# AUFGABE 1
Schreiben Sie aus dem Textauszug über die Ganztagsbetreuung die Stelle zwischen „Schulische Ganztagsangebote sind“ und „in die Kamera.“ ab, beide Grenzen eingeschlossen.
# AUFGABE 2
Setzen Sie den Text über die Elternbefragung zur Ganztagsbetreuung nach seinem letzten Satz fort.

# TEXTAUSZUG

Schulische Ganztagsangebote sind für viele Eltern nur eine billige Möglichkeit, genuin familiäre Erziehungs- und Bildungsaufgaben abzugeben, während sie selbst bei der Arbeit. Dieses Vorurteil konnten Wissenschaftlerinnen und Wissenschaftler der Universität Würzburg in Kooperation mit dem Schul- und dem Sozialreferat der Stadt nicht bestätigen. Angesichts der Einführung des Rechtsanspruchs auf Ganztagesbetreuung ab 2026 haben sie Eltern nach ihren Erwartungen befragt um die Stadt Würzburg in die Lage versetzen, sich besser auf den kommenden Rechtsanspruch vorzubereiten. Etwas überraschend steht für die Familien das Lernen am Nachmittag nicht unangefochten an erster Stelle.

ein auf dem Bauch liegender Junge vor einem Liegestütz in einer Sporthalle lächelt mit erhobenem Kopf in die Kamera.
Sportliche Angebote bei der Ganztagsbetreuung stehen bei Eltern hoch im Kurs. Foto: Shutterstock

Insgesamt 1.154 Eltern gaben mittels Fragebogen Auskunft darüber, was ihnen an einer guten Ganztagesbetreuung wichtig ist. „Das ist eine sehr verlässliche Datengrundlage, wir haben alle strukturellen Stadtbereiche abgebildet“, erläutert Studienleiter Heinz Reinders empirischer Bildungsforscher an der Julius-Maximilians-Universität (JMU).

# DATENAUSZUG
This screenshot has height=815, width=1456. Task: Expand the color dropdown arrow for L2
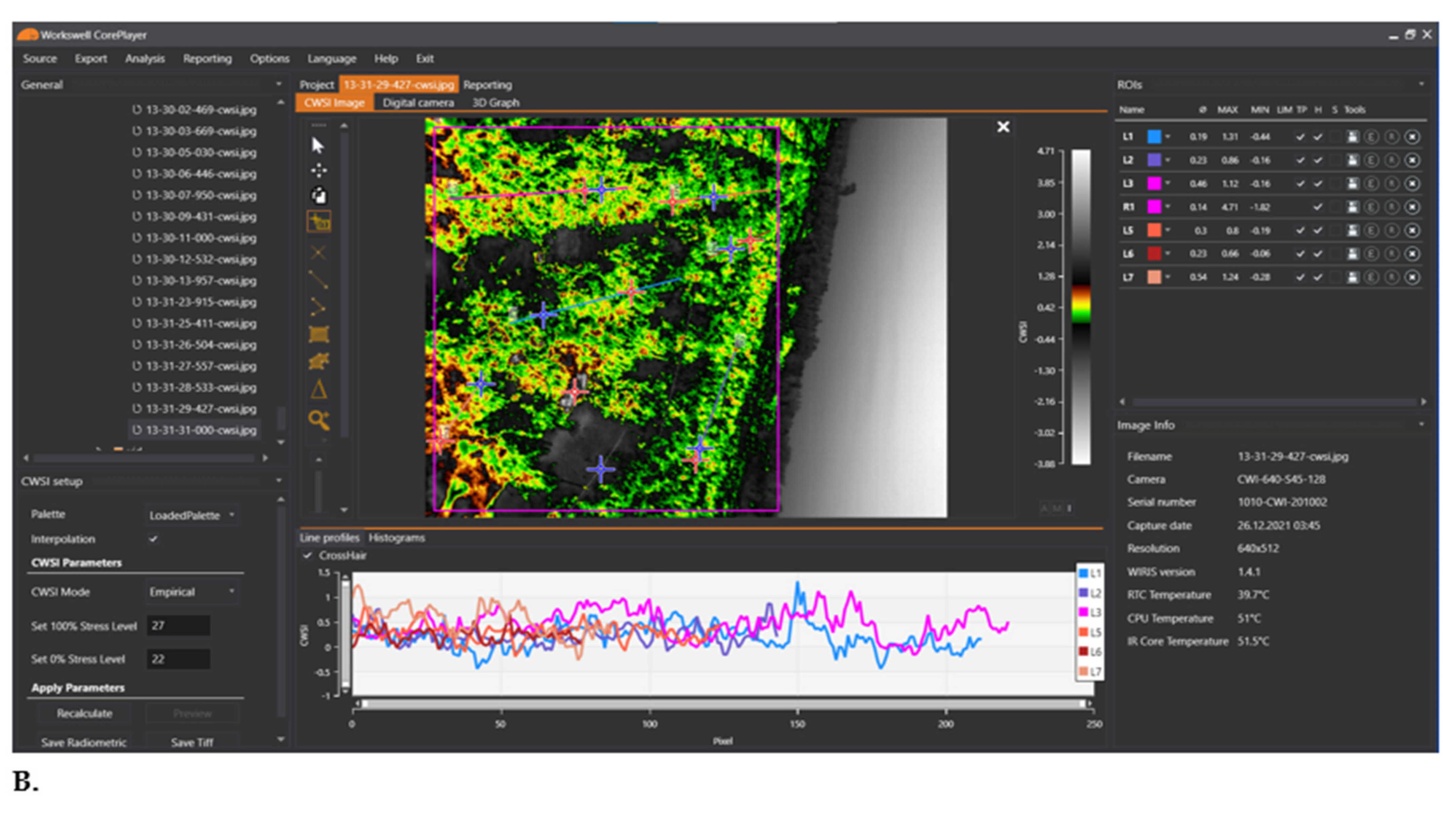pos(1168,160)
...
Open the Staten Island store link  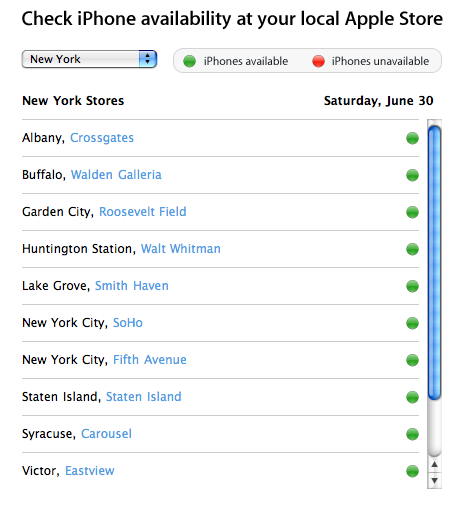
---
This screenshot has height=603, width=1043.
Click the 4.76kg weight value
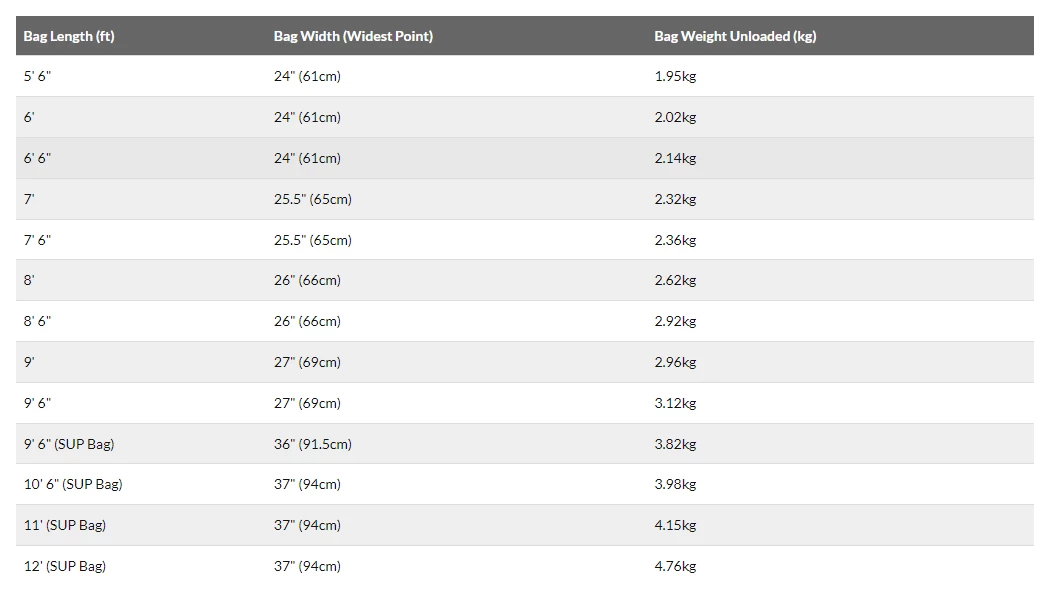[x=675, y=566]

# ERGEBNIS 1
Schulische Ganztagsangebote sind für viele Eltern nur eine billige Möglichkeit, genuin familiäre Erziehungs- und Bildungsaufgaben abzugeben, während sie selbst bei der Arbeit. Dieses Vorurteil konnten Wissenschaftlerinnen und Wissenschaftler der Universität Würzburg in Kooperation mit dem Schul- und dem Sozialreferat der Stadt nicht bestätigen. Angesichts der Einführung des Rechtsanspruchs auf Ganztagesbetreuung ab 2026 haben sie Eltern nach ihren Erwartungen befragt um die Stadt Würzburg in die Lage versetzen, sich besser auf den kommenden Rechtsanspruch vorzubereiten. Etwas überraschend steht für die Familien das Lernen am Nachmittag nicht unangefochten an erster Stelle.

ein auf dem Bauch liegender Junge vor einem Liegestütz in einer Sporthalle lächelt mit erhobenem Kopf in die Kamera.

# ERGEBNIS 2
Sport und Bewegung ist Eltern wichtig
Die Ergebnisse seien durchaus überraschend gewesen: „Häufig hören wir, das Erledigen von Hausaufgaben sei den Eltern mit Abstand besonders wichtig“, beschreibt Reinders. „Tatsächlich gibt es da aber keinen großen Abstand, den Eltern ist Sport und Bewegung als Angebot in der Nachmittagsbetreuung ebenso wichtig wie das Büffeln für die Schule“. Beide Angebote liegen in der Erwartungsgunst der Eltern gleichauf, sodass sich hier laut Heinz Reinders klare Hinweise für ein pädagogisch vielfältiges Angebot ergeben.
„Familien sehen Ganztagsbetreuung längst nicht mehr nur als reine Aufbewahrung mit Mittagessen und Hausaufgabenzeit. Sie möchten, dass ihre Kinder in der Zeit außerhalb der Familie ein anregungsreiches Umfeld erleben dürfen“. Dazu gehören neben Sport und Bewegung auch musisch-kreative Angebote; auch wenn diese nicht ganz so häufig gewünscht würden. In Zahlen liest sich das so: 66 Prozent der Eltern erachten Sport und Bewegung als sehr wichtig, ebenso viele betonen die Bedeutung der Hausaufgabenzeit. 54 Prozent können sich zudem musisch-kreative Anregungen für ihre Kinder gut als Bestandteil der Nachmittagsbetreuung vorstellen.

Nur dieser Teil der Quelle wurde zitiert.